Las manifestaciones antigubernamentales que se desarrollan en Irán desde hace dos semanas han dejado más de 500 personas muertas, de acuerdo con organizaciones independientes de derechos humanos, en medio de una fuerte represión por parte de las fuerzas de seguridad y un ambiente de creciente tensión política y social.
Según recuentos de grupos que monitorean la situación desde el interior y el exterior del país, la mayoría de las víctimas corresponden a manifestantes civiles, aunque también se reportan bajas entre elementos de seguridad. Además, miles de personas han sido detenidas, muchas de ellas durante redadas nocturnas y operativos en ciudades clave como Teherán, Mashhad, Isfahán y Shiraz.
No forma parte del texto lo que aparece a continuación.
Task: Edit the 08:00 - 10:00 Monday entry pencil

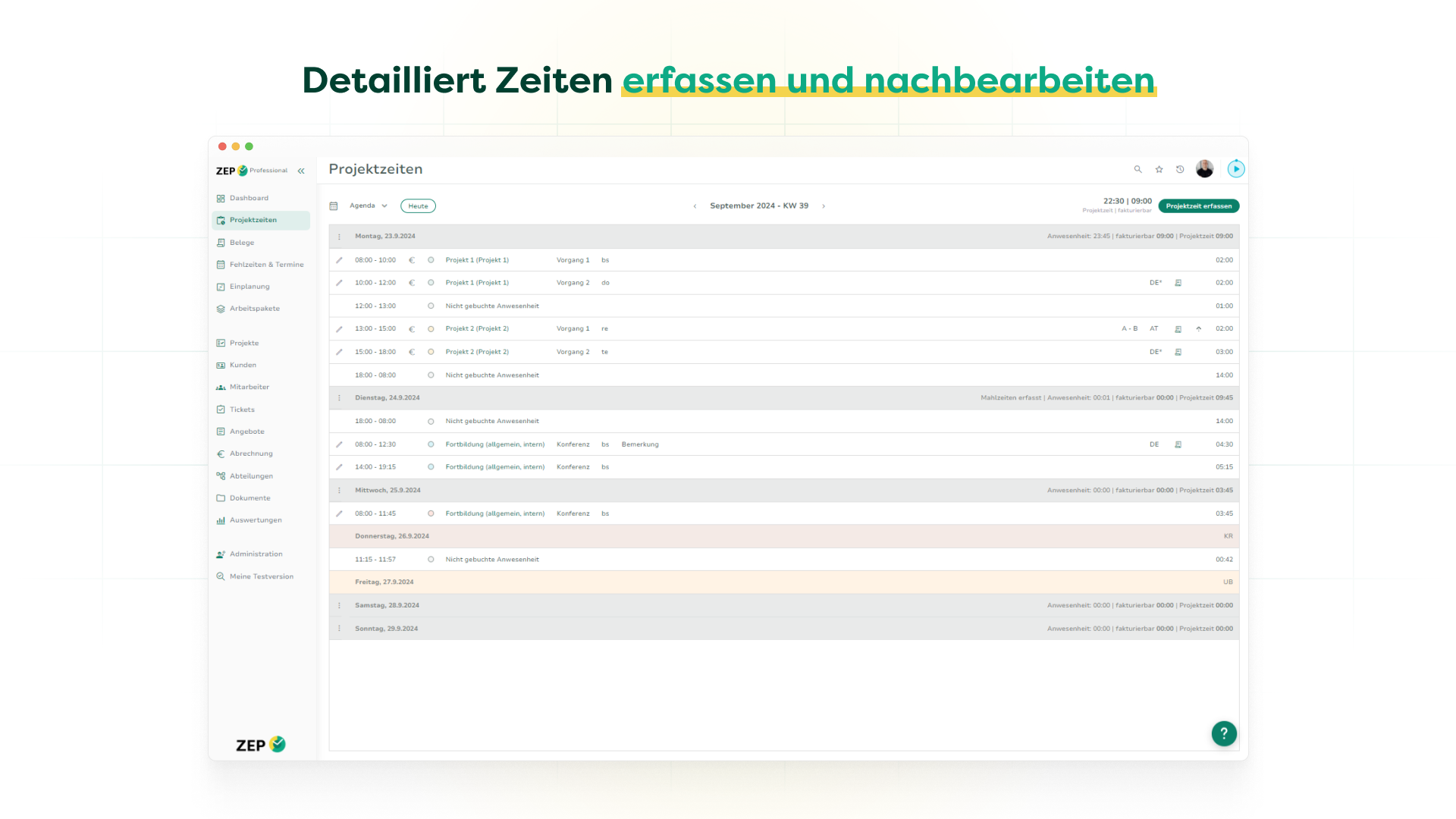Action: click(x=339, y=260)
Las protestas comenzaron a finales de diciembre impulsadas por el descontento económico, la inflación y la caída del valor de la moneda nacional, pero rápidamente evolucionaron hacia consignas contra el gobierno y el liderazgo político del país. En varias regiones, las manifestaciones han sido respondidas con el uso de fuerza letal, gases lacrimógenos y detenciones masivas, de acuerdo con testimonios de activistas.
El gobierno iraní no ha difundido cifras oficiales sobre el número de fallecidos y ha atribuido los disturbios a grupos “violentos” y a supuestas interferencias extranjeras. Paralelamente, las autoridades han impuesto restricciones al acceso a internet y a las comunicaciones, lo que ha dificultado la verificación independiente de los hechos y el flujo de información desde el país.
La escalada de violencia ha generado condenas internacionales y llamados a Irán para que respete los derechos humanos y el derecho a la protesta pacífica. Analistas advierten que, de mantenerse el actual nivel de confrontación, el número de víctimas podría aumentar en los próximos días, mientras persiste un clima de incertidumbre sobre la estabilidad interna del país.